• Input material:

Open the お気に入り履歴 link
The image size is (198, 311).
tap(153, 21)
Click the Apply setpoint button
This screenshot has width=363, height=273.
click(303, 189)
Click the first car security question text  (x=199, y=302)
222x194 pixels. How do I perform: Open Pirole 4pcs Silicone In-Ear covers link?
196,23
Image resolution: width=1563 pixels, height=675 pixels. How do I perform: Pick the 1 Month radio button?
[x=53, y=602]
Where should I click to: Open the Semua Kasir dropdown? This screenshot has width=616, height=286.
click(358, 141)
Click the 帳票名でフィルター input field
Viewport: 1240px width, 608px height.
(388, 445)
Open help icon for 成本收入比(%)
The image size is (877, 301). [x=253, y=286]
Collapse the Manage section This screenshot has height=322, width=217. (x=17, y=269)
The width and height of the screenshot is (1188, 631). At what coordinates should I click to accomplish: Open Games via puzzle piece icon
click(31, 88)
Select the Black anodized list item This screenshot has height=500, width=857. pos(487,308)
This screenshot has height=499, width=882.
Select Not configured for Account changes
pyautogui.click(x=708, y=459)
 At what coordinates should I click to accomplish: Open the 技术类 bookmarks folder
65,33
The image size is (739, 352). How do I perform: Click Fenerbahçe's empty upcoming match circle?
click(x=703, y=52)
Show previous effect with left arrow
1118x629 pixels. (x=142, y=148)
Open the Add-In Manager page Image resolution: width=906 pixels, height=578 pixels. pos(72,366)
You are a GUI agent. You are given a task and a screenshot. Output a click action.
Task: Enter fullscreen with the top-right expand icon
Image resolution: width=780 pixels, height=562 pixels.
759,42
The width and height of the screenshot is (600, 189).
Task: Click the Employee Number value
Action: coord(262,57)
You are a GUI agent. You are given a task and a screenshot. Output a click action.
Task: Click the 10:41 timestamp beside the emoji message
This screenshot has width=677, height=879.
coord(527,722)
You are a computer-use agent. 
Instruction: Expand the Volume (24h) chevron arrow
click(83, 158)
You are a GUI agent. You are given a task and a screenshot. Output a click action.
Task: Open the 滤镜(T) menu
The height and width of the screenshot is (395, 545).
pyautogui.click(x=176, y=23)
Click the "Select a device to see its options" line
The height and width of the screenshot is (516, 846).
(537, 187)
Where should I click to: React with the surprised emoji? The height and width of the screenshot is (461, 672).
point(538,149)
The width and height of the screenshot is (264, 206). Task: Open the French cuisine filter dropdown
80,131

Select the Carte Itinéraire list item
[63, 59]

• What to work on:
Copy out the full listing, exactly as it stands.

• Solution to the exercise:
Open the お気に入り履歴 link
The image size is (198, 311).
tap(153, 21)
Click the Apply setpoint button
This screenshot has width=363, height=273.
click(303, 189)
Click the first car security question text  (x=199, y=302)
222x194 pixels. How do I perform: Open Pirole 4pcs Silicone In-Ear covers link?
196,23
Image resolution: width=1563 pixels, height=675 pixels. How do I perform: Pick the 1 Month radio button?
[x=53, y=602]
Where should I click to: Open the Semua Kasir dropdown? This screenshot has width=616, height=286.
click(358, 141)
Click the 帳票名でフィルター input field
Viewport: 1240px width, 608px height.
(388, 445)
Open help icon for 成本收入比(%)
The image size is (877, 301). [x=253, y=286]
Collapse the Manage section This screenshot has height=322, width=217. (x=17, y=269)
The width and height of the screenshot is (1188, 631). At what coordinates should I click to accomplish: Open Games via puzzle piece icon
click(31, 88)
Select the Black anodized list item This screenshot has height=500, width=857. pos(487,308)
This screenshot has height=499, width=882.
Select Not configured for Account changes
pyautogui.click(x=708, y=459)
 At what coordinates should I click to accomplish: Open the 技术类 bookmarks folder
65,33
The image size is (739, 352). How do I perform: Click Fenerbahçe's empty upcoming match circle?
click(x=703, y=52)
Show previous effect with left arrow
1118x629 pixels. (x=142, y=148)
Open the Add-In Manager page Image resolution: width=906 pixels, height=578 pixels. pos(72,366)
You are a GUI agent. You are given a task and a screenshot. Output a click action.
Task: Enter fullscreen with the top-right expand icon
Image resolution: width=780 pixels, height=562 pixels.
759,42
The width and height of the screenshot is (600, 189).
Task: Click the Employee Number value
Action: coord(262,57)
You are a GUI agent. You are given a task and a screenshot. Output a click action.
Task: Click the 10:41 timestamp beside the emoji message
This screenshot has width=677, height=879.
coord(527,722)
You are a computer-use agent. 
Instruction: Expand the Volume (24h) chevron arrow
click(83, 158)
You are a GUI agent. You are given a task and a screenshot. Output a click action.
Task: Open the 滤镜(T) menu
The height and width of the screenshot is (395, 545).
pyautogui.click(x=176, y=23)
Click the "Select a device to see its options" line
The height and width of the screenshot is (516, 846).
(537, 187)
Where should I click to: React with the surprised emoji? The height and width of the screenshot is (461, 672).
point(538,149)
The width and height of the screenshot is (264, 206). Task: Open the French cuisine filter dropdown
80,131

Select the Carte Itinéraire list item
[63, 59]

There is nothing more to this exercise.